There was a large attendance in the morning, when the sermon was preached by the Rev A POOLE, of St Bede’s College, Manchester, and the congregation was again large in the evening, when the preacher was the Rev Father Bernard VAUGHAN, who was for so long associated with the Church of the Holy Name.

He gave a very interesting discourse, and dealt principally with the subject of faith in matters of religion. He insisted that dogma could not be disassociated from Christianity. They were not infrequently told, he said, that one great need of the present age was a religion without theology, a code of morality altogether independent of dogma. If that were the present day demand he made bold to say there could be forthcoming no adequate supply to satisfy it.

As you could not have the heavens above without astronomy, nor the earth below without geology, so neither could you have God without theology, nor Christ without Christianity, nor Christianity without a religion bristling with dogma. It seemed to him to be one of the fatal mistakes in the education nowadays supplied by the State to the masses that it undertook scientifically to teach all subjects but one, and that one the most important of them all – religion.

Because Catholics had taken exception to that unscientific way of teaching religion and had insisted on its being taught scientifically – in other words, as springing out of dogma – they had been practically penalised for it. The Christianity of Christ could not be taught in any school without first of all answering the question, “Who and what is Christ?” Surely upon the answer to that double question depended a man’s relationship with Christ.

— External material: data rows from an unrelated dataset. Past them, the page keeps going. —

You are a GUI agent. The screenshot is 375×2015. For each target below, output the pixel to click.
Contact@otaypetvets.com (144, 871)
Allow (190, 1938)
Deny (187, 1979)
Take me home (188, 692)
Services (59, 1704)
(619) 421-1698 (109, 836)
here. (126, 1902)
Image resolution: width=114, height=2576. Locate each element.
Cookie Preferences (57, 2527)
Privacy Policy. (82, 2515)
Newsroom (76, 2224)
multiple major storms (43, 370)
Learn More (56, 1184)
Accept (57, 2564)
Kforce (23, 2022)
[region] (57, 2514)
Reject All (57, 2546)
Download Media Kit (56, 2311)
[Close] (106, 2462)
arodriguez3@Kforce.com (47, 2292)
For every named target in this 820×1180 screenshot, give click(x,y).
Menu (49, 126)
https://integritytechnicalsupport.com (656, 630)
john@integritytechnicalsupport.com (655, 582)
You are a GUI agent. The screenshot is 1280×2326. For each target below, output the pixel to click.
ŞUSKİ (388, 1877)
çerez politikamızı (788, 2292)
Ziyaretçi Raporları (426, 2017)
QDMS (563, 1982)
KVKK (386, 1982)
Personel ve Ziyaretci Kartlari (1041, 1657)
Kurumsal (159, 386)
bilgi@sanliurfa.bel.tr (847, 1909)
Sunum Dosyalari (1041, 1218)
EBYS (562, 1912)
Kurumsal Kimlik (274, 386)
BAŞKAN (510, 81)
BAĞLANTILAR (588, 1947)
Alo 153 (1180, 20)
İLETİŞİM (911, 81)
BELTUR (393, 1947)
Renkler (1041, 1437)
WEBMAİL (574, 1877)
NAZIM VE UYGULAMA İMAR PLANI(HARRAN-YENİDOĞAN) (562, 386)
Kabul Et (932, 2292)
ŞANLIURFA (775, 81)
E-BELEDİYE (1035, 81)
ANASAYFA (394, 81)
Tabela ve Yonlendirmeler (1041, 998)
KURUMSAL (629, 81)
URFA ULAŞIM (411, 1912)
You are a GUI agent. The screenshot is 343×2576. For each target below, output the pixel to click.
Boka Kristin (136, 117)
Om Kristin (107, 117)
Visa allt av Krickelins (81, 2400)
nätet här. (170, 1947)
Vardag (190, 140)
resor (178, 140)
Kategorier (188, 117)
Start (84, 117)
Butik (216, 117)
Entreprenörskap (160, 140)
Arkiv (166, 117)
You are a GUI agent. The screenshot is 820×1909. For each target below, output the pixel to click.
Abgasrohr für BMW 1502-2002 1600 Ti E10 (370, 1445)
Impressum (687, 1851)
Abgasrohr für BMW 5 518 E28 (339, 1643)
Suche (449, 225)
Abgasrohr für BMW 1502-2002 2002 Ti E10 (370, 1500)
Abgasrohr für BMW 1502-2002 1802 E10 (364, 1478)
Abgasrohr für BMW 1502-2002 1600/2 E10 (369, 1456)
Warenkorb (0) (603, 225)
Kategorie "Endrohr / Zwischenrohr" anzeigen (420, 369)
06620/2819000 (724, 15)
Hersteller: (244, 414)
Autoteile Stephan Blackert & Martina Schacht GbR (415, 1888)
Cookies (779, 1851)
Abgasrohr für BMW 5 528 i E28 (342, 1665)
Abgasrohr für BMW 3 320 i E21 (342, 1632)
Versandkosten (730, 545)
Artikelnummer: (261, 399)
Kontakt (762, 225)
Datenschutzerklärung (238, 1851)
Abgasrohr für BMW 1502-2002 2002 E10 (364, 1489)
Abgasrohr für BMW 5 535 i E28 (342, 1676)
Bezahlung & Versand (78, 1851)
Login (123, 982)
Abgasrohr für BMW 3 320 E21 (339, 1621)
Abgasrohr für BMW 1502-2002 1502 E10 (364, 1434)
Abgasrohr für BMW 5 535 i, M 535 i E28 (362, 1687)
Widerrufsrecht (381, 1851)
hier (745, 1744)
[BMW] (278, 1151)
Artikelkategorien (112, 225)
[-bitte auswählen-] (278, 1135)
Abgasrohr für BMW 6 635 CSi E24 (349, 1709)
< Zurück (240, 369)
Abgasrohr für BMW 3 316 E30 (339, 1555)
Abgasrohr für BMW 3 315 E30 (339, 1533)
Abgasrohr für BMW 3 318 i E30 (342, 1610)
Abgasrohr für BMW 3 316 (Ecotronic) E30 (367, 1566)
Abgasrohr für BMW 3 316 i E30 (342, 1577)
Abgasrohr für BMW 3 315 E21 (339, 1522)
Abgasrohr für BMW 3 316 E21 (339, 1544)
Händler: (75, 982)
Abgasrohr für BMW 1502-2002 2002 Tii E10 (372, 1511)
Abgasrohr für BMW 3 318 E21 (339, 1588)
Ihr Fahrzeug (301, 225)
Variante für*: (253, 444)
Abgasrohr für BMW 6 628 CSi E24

Faith was a necessity of life. From the cradle to the grave, man had to exercise faith – accept on the authority of others what he himself could not prove. As in his natural life, so in his spiritual life, man walked and lived by faith. Faith, however, without good work was a lamp in which the light was quenched.

”We as members of the Catholic Church,” continued the preacher, “are children of the household of faith. We are called the faithful. We are so called because we accept on the authority of the Church all her defined moral and dogmatic teaching as infallibly true. We give to them an unhesitating assent, believing them to be the teaching of the Master, Jesus Christ.

”To the Church, Jesus Christ has said, “He that heareth you heareth me.” Accordingly the Master and no other is responsible for our unconditional surrender to an authority which He assured us He invests with His own authority.”